Sorry for everyone waiting for my new post updated. Recently a lot of event happen, tennis training , basketball training, gym training,looking for job and etc. The most important among all is my BBQ planning, there will be estimate around 30 plus people going. I am the overall-in-charge of this BBQ. I need to buy food, plan budget, plan games, all this processes need to go through a lot of thinking and planning. But the experience is very fulfilling and rewarding to plan this BBQ a successful one.

Si an still have 4 months away from my tennis tournament, very nervous and scare that i cannot catch up to kallang tennis player level. My senior Chris told me that their level there are high as pro.

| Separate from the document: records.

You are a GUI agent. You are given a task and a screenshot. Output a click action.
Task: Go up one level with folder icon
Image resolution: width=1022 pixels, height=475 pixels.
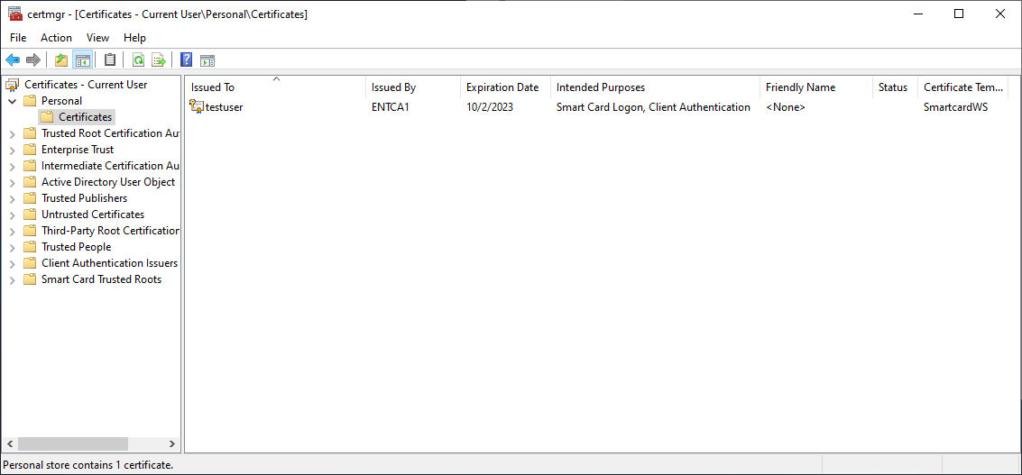pos(61,60)
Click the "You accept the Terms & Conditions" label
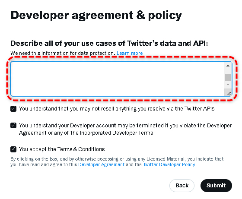This screenshot has height=199, width=242. tap(62, 149)
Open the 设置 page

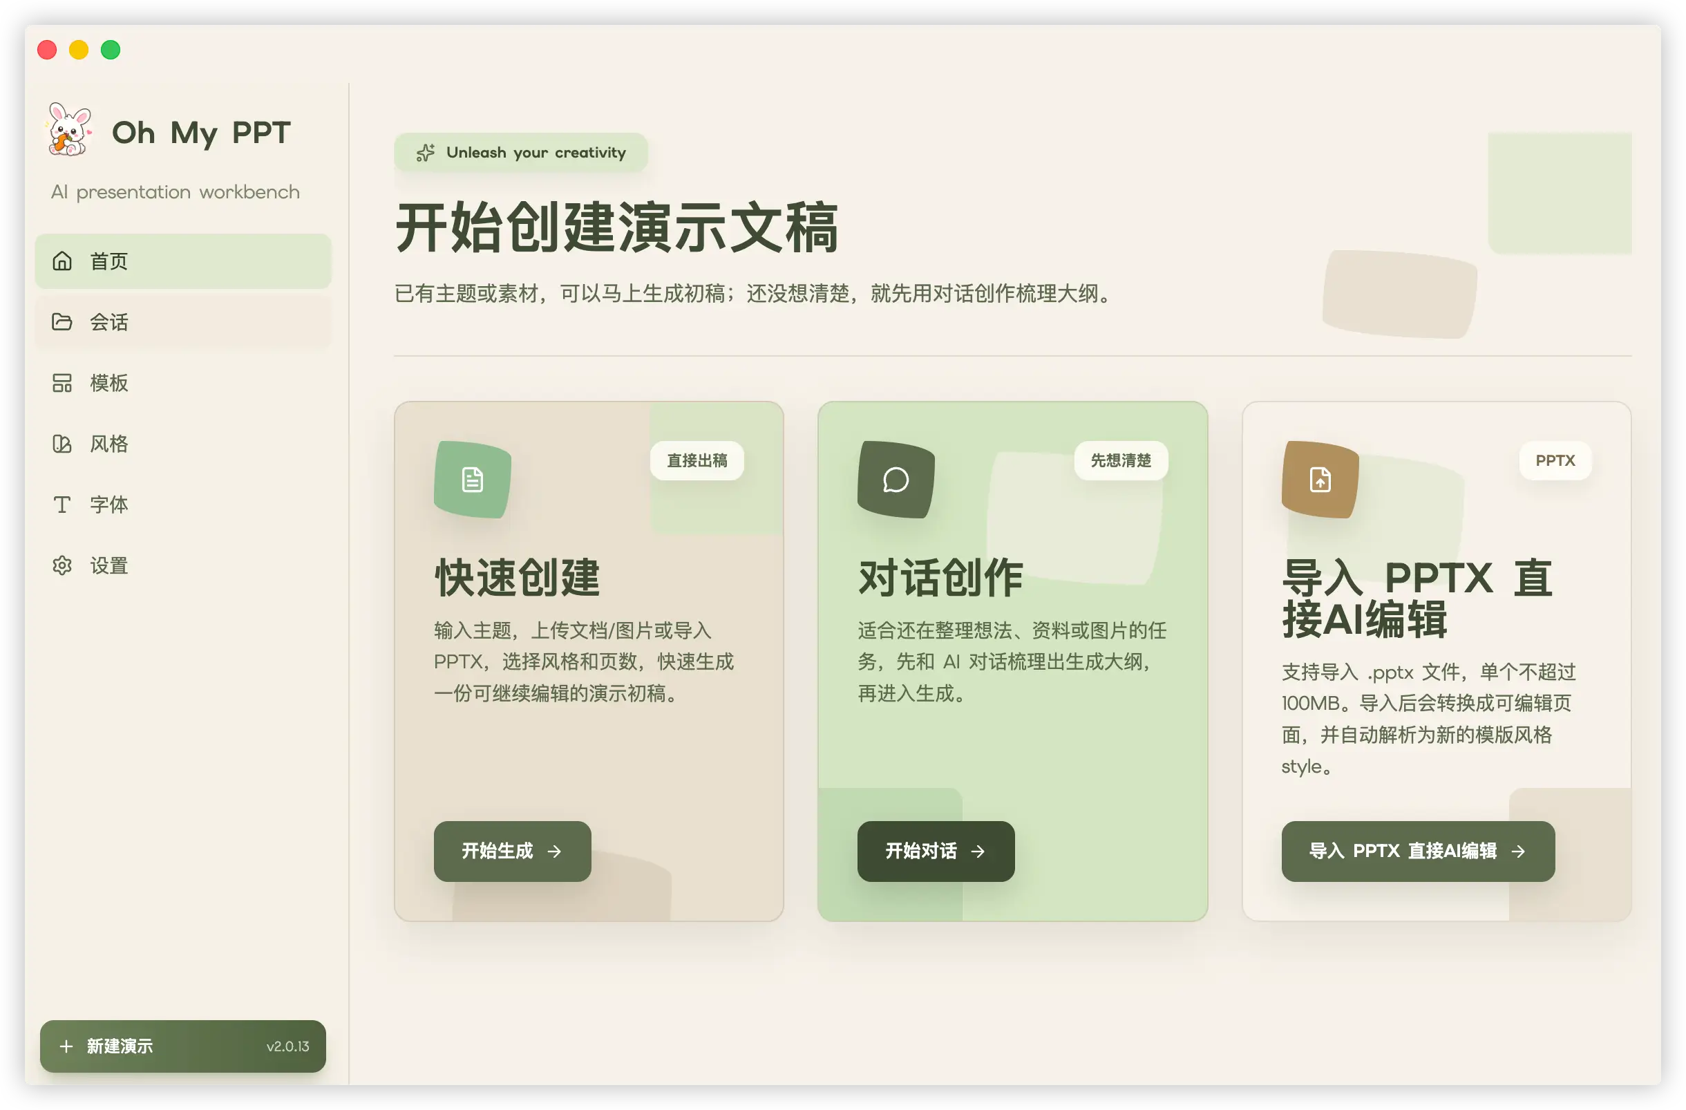[x=183, y=565]
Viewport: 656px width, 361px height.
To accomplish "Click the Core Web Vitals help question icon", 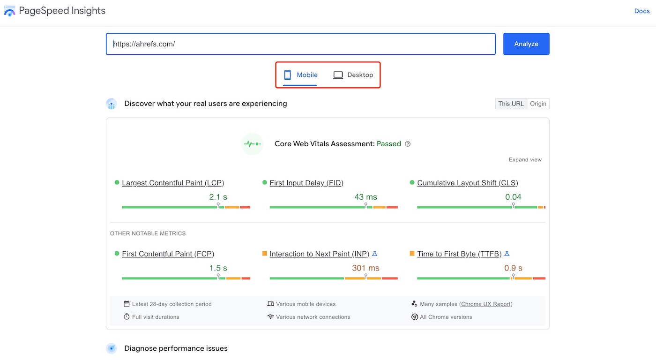I will [408, 144].
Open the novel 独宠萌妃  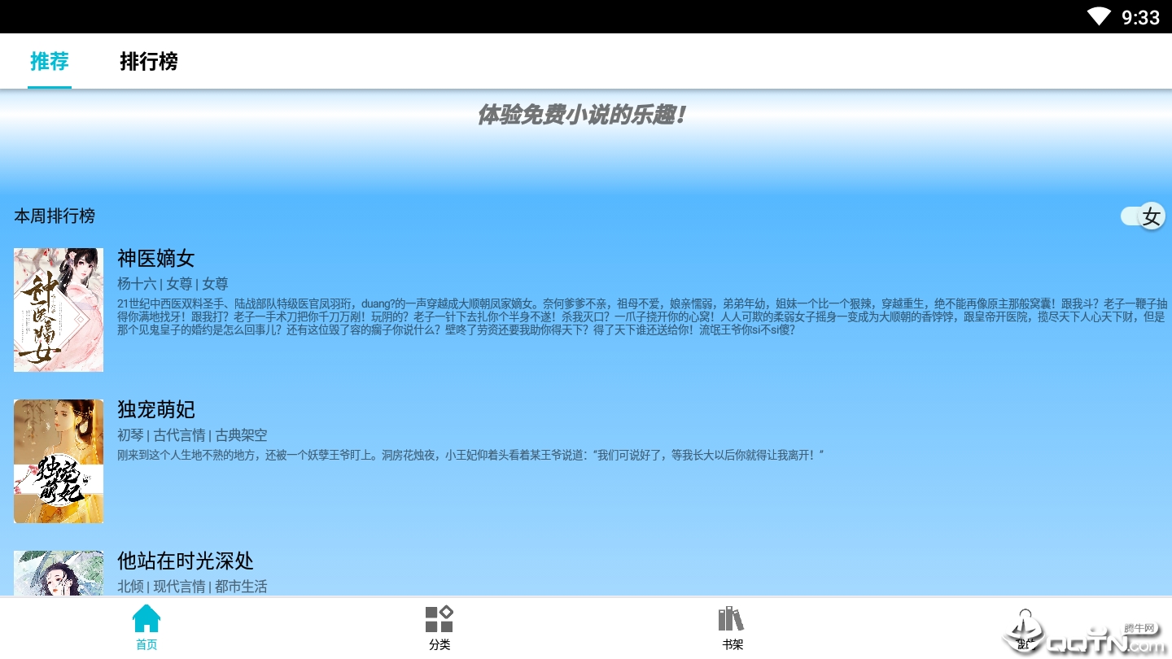coord(155,410)
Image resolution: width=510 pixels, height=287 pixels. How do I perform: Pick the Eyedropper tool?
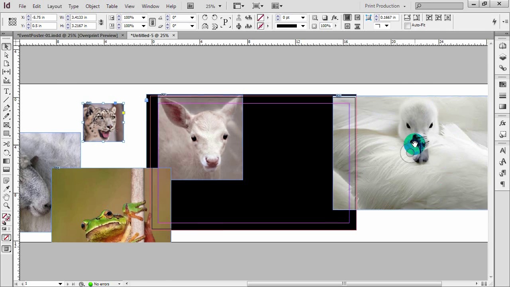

I am so demoralized and don know how to react to him.

But i am not going to give up on losing hope of wining the first round of my tournament.I am aiming to reach my tennis club captain level and even higher. I want to train harder and harder and more stronger than anymore else in the world.

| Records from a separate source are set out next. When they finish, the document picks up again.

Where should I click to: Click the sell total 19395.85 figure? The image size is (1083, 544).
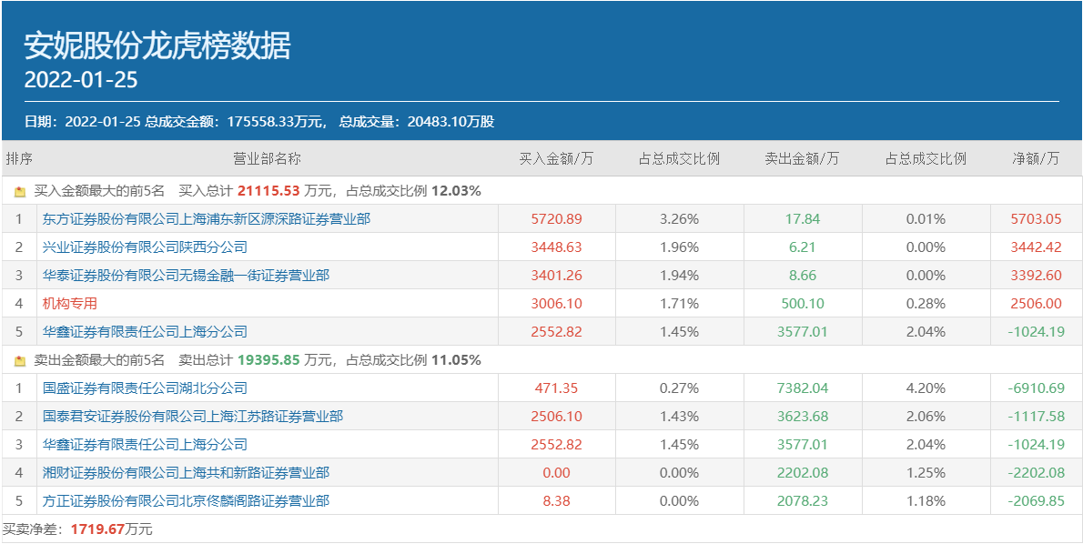pyautogui.click(x=268, y=361)
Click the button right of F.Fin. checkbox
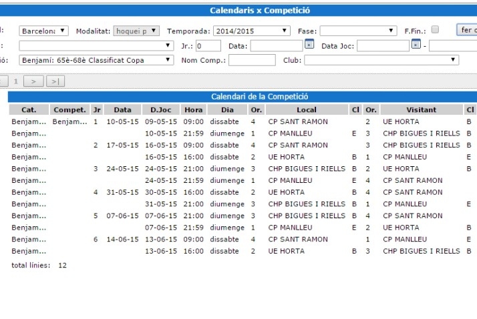This screenshot has height=319, width=477. tap(466, 30)
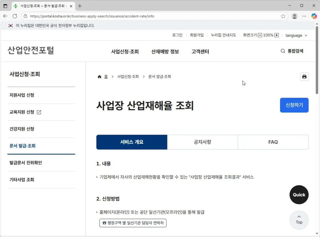This screenshot has height=237, width=320.
Task: Select 발급문서 진위확인 in the sidebar
Action: pos(25,162)
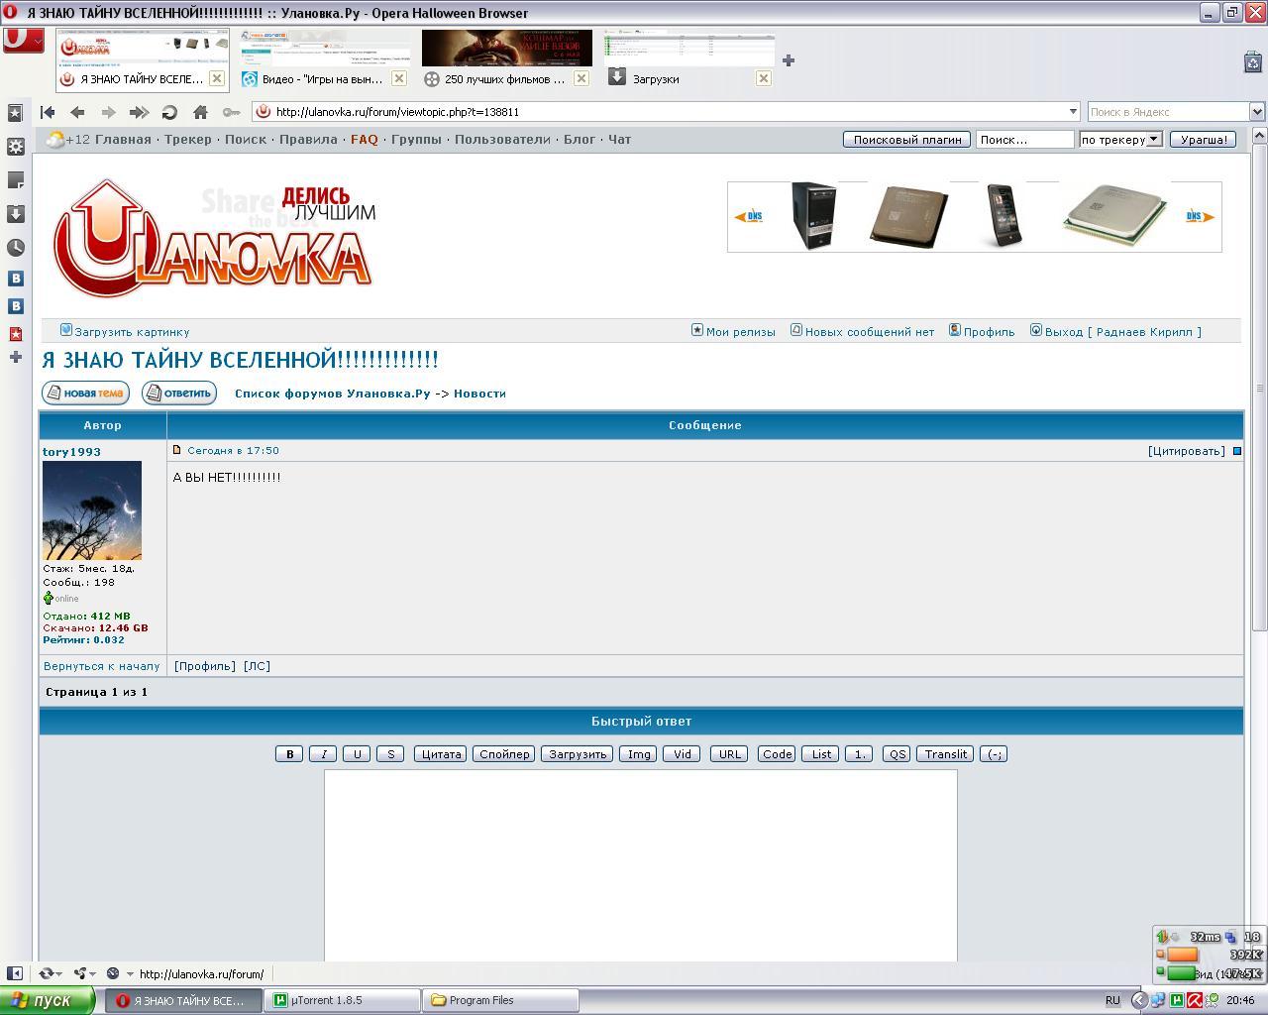Toggle bold formatting in quick reply
This screenshot has height=1015, width=1268.
(289, 754)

At the same time , i will balanced my work and tennis well enough to cope.Tennis is my life passion but work is work, play is play.I will aim for my book prize inviting for me. :)


I am very sad now as i am confused about love, and love is a strange but funny feelings. I dunno whether god is making fun of me, as i always a failure in term of finding true love. I wonder when my true love to come? 10 years?20 year? 30 year? or none to come for the rest of my life? I want to cry now, really want to cry. People said real man shouldn't cry but i disagree, study show that man cry will help to improve their mental and emotional health.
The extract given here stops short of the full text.